[Element and text position data]

=-=-=

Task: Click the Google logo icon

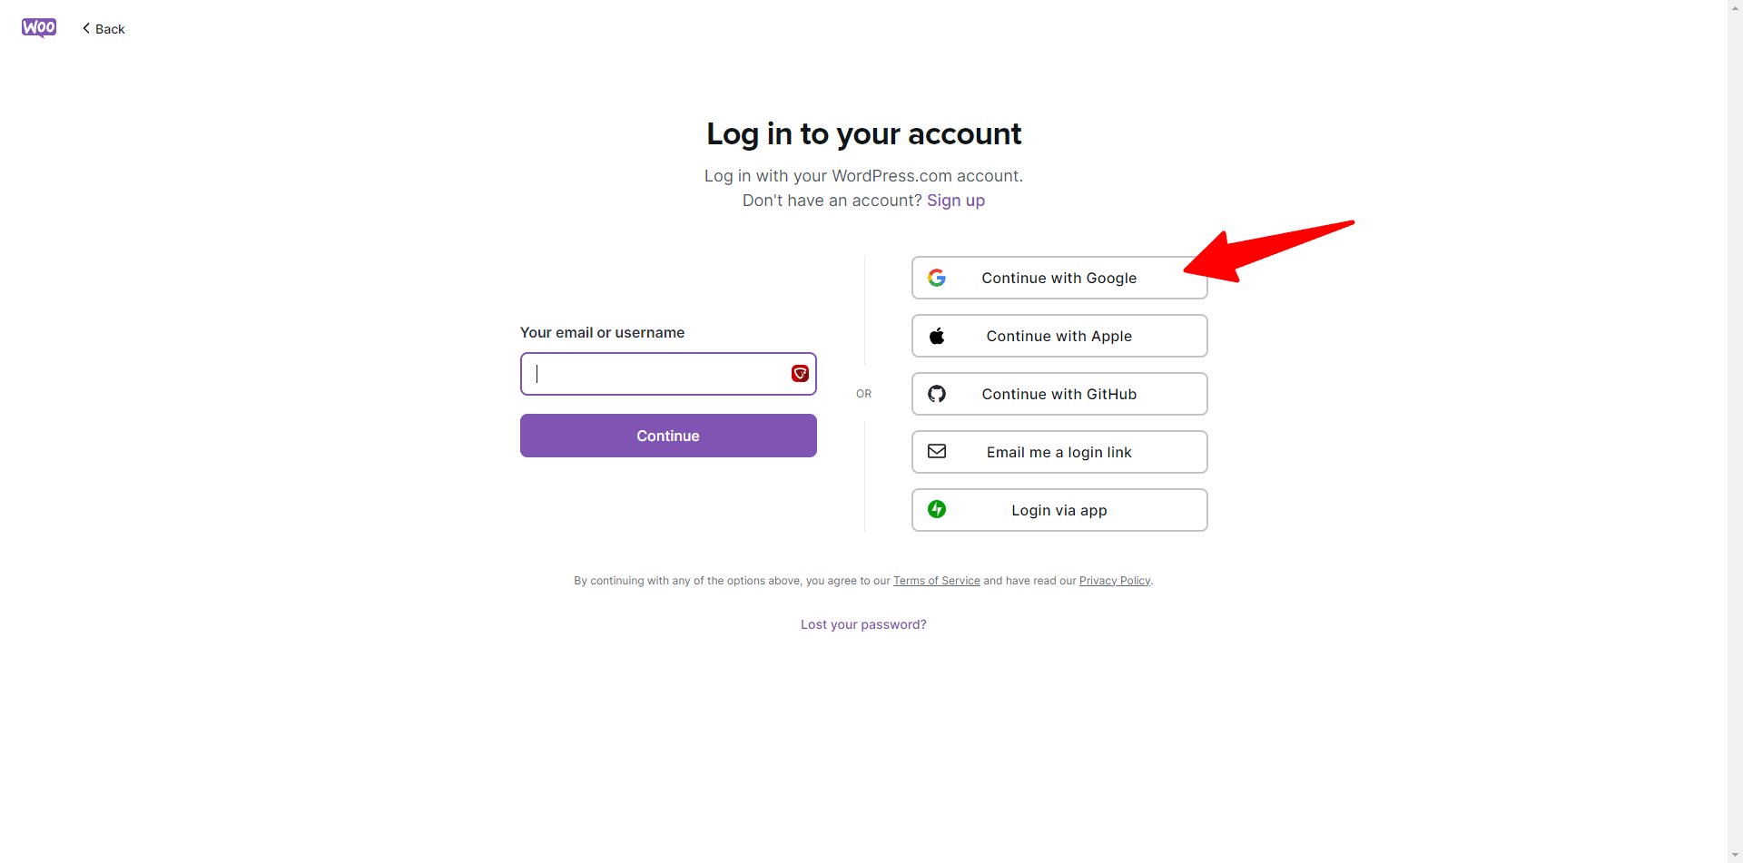Action: [x=937, y=278]
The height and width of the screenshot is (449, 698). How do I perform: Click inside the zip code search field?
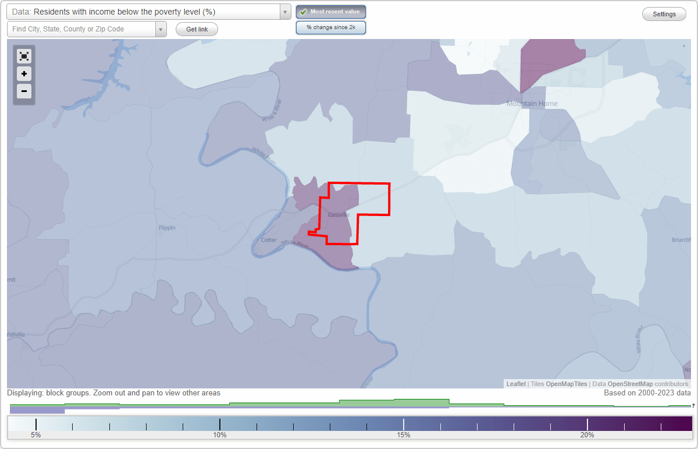81,29
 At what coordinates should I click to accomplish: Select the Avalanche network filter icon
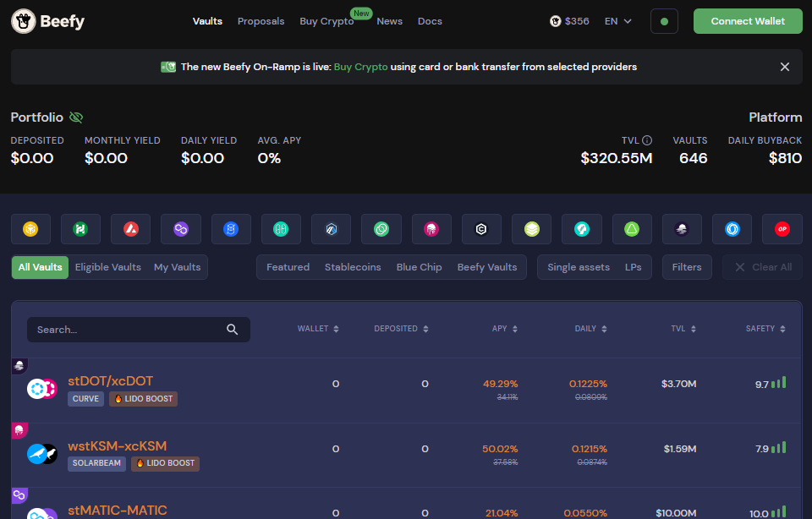point(131,228)
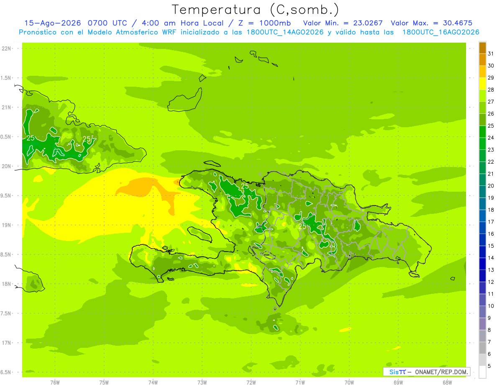Click the SisTT ONAMET/REP.DOM. logo box
This screenshot has width=502, height=388.
(427, 372)
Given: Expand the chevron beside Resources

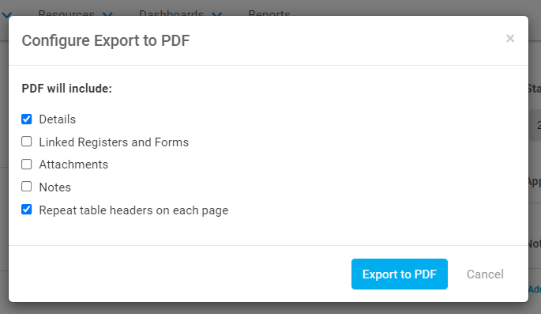Looking at the screenshot, I should [x=107, y=13].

=-=-=

* **Short exercise**: Put every line of the rows above into a numbered list, skipping blank lines and leaving out the pictures.

* **Answer**:
1. Task: Click the Google logo icon
2. Action: [x=937, y=278]
3. The height and width of the screenshot is (449, 698). How do I perform: Click inside the zip code search field?
4. 81,29
5.  At what coordinates should I click to accomplish: Select the Avalanche network filter icon
6. point(131,228)
7. Click the SisTT ONAMET/REP.DOM. logo box
8. This screenshot has width=502, height=388.
9. (427, 372)
10. Given: Expand the chevron beside Resources
11. Looking at the screenshot, I should [x=107, y=13].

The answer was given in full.